Негодяй! Понял, в чем дело, и имел наглость прямо об этом сказать.
- Плохо кончите! - рассердился Кригер, повесил трубку и оттолкнул от себя телефон. Чтобы успокоиться, вынул из кармана носовой платок и громко высморкался.
Глупости. Конечно, он не был Посоховым и даже не собирался кому-нибудь рассказывать о своем телефонном разговоре, но то, что творилось в корпусе, было просто страшно.
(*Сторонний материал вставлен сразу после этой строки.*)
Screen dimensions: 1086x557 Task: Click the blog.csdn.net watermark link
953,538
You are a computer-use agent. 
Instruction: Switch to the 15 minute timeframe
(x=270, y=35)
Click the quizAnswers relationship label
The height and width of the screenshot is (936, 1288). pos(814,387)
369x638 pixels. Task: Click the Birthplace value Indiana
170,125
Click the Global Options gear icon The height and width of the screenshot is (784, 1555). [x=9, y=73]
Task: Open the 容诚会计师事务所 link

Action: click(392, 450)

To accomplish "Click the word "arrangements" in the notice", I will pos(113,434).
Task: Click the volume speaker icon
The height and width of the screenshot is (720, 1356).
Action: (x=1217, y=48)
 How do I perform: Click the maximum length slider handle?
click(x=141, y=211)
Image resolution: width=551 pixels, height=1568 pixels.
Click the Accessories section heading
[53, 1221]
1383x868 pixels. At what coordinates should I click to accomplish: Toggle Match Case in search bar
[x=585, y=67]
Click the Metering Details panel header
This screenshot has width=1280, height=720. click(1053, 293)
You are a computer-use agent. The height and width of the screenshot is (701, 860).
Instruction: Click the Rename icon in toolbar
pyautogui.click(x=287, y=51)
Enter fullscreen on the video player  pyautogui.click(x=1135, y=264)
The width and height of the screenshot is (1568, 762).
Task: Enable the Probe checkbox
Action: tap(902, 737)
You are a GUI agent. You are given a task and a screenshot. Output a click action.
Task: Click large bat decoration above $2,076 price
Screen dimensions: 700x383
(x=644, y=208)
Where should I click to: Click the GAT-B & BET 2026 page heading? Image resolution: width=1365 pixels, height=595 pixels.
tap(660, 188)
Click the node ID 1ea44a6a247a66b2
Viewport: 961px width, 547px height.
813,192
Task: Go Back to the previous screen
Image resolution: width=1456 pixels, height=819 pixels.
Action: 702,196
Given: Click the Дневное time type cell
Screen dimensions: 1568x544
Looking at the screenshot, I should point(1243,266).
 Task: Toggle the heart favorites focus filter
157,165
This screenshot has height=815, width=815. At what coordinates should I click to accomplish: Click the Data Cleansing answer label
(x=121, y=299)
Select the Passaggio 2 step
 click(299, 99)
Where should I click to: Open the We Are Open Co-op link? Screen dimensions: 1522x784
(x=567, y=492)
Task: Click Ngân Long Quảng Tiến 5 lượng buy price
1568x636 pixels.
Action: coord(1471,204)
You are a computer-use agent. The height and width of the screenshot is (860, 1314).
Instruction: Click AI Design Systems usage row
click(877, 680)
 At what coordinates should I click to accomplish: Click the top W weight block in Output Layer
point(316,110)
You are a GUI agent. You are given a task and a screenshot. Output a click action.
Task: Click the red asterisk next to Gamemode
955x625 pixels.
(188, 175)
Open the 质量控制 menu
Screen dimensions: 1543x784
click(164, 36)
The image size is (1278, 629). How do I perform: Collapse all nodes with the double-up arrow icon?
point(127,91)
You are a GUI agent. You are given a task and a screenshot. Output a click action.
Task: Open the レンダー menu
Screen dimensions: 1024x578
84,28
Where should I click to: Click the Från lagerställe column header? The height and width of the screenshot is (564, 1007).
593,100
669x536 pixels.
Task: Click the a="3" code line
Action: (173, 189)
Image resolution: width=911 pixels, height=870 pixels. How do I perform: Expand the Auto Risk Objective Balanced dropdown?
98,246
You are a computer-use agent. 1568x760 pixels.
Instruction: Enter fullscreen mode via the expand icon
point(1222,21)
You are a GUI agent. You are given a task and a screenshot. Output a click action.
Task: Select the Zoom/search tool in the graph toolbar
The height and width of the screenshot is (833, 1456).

Просто невероятно.
И откуда только все это пошло?
Он все свое внимание и все свое время отдавал службе и не успевал думать о сдвигах, происходивших в большом городе за стенами корпуса и в огромной стране за пределами города.
13
На репетицию по минному делу Бахметьев явился с опозданием. Его задержали в роте всякие служебные обязанности, и он очень извинялся.
- Чепухи, чепухи! - густым басом успокоил его преподаватель по минному делу, необъятной толщины генерал-майор Леня Грессер. - Садитесь, молодой юноша, и вытрите вашу физиономию. Она у вас мокрая.
Бахметьев действительно был весь в испарине, и в ушах у него тяжелыми ударами отдавался пульс. Только усилием воли ему удалось включиться в окружающую его обстановку.
- Благодушен? - шепотом спросил он, садясь рядом с Домашенко.
- Не слишком, - ответил тот. - Зарезал Котельникова на приборе Обри. Обозвал его зубрилой и глупым попугаем.
Бахметьев раскрыл свою тетрадь, но в ней было слишком много чертежей. И он до сих пор не мог отдышаться. На полу огромными блестящими рыбами лежали две торпеды. Третья, с вырезанными в стенках окнами, внутренностями наружу, стояла на козлах. Длинный стол, перекрытый брезентом, был полностью завален отдельными механизмами и деталями.